= Supplied data =
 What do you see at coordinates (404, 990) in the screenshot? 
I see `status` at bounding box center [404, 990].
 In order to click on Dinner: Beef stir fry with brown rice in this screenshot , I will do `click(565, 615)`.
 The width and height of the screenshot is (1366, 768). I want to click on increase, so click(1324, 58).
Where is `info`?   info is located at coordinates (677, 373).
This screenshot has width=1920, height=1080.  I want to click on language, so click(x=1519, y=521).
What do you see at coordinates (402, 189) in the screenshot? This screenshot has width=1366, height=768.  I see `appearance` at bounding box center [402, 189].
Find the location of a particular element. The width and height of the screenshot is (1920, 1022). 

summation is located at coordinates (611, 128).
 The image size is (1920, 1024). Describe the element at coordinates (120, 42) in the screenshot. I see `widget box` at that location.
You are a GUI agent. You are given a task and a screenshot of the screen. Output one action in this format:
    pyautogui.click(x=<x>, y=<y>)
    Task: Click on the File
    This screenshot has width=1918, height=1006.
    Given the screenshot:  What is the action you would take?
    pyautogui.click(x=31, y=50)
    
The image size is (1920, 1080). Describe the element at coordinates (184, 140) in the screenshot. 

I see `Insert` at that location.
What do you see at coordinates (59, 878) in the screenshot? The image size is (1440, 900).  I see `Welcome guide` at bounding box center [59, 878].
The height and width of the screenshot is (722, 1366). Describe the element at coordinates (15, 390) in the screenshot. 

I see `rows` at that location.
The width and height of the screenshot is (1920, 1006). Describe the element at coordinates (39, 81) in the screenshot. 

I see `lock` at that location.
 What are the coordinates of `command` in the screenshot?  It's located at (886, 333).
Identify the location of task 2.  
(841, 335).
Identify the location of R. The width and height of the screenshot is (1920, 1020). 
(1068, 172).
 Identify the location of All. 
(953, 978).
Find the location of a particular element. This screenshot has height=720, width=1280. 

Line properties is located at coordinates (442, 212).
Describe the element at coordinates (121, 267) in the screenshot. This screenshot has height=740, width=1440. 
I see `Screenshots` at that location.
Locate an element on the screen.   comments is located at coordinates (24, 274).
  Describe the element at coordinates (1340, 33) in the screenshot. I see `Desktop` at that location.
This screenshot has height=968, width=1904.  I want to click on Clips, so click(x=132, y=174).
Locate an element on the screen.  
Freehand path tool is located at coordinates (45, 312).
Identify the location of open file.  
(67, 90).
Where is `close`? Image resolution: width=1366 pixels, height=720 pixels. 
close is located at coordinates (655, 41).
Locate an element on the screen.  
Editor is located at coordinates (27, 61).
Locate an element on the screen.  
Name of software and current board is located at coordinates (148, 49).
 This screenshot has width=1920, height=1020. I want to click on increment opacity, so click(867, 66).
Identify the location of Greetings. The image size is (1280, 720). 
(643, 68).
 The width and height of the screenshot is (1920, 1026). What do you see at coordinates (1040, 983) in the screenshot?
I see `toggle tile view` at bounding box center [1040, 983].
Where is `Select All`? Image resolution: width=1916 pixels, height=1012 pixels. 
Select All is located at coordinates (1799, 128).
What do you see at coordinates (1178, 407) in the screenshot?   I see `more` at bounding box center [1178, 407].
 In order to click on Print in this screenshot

= Prompt =
Copy the data above word for word, from the line containing "coordinates (24, 274)." through the last line of the data, including both ends.

= The result =
Locate an element on the screen.   comments is located at coordinates (24, 274).
  Describe the element at coordinates (1340, 33) in the screenshot. I see `Desktop` at that location.
This screenshot has height=968, width=1904.  I want to click on Clips, so click(x=132, y=174).
Locate an element on the screen.  
Freehand path tool is located at coordinates (45, 312).
Identify the location of open file.  
(67, 90).
Where is `close`? Image resolution: width=1366 pixels, height=720 pixels. 
close is located at coordinates (655, 41).
Locate an element on the screen.  
Editor is located at coordinates (27, 61).
Locate an element on the screen.  
Name of software and current board is located at coordinates (148, 49).
 This screenshot has width=1920, height=1020. I want to click on increment opacity, so click(867, 66).
Identify the location of Greetings. The image size is (1280, 720). 
(643, 68).
 The width and height of the screenshot is (1920, 1026). What do you see at coordinates (1040, 983) in the screenshot?
I see `toggle tile view` at bounding box center [1040, 983].
Where is `Select All`? Image resolution: width=1916 pixels, height=1012 pixels. 
Select All is located at coordinates (1799, 128).
What do you see at coordinates (1178, 407) in the screenshot?   I see `more` at bounding box center [1178, 407].
 In order to click on Print in this screenshot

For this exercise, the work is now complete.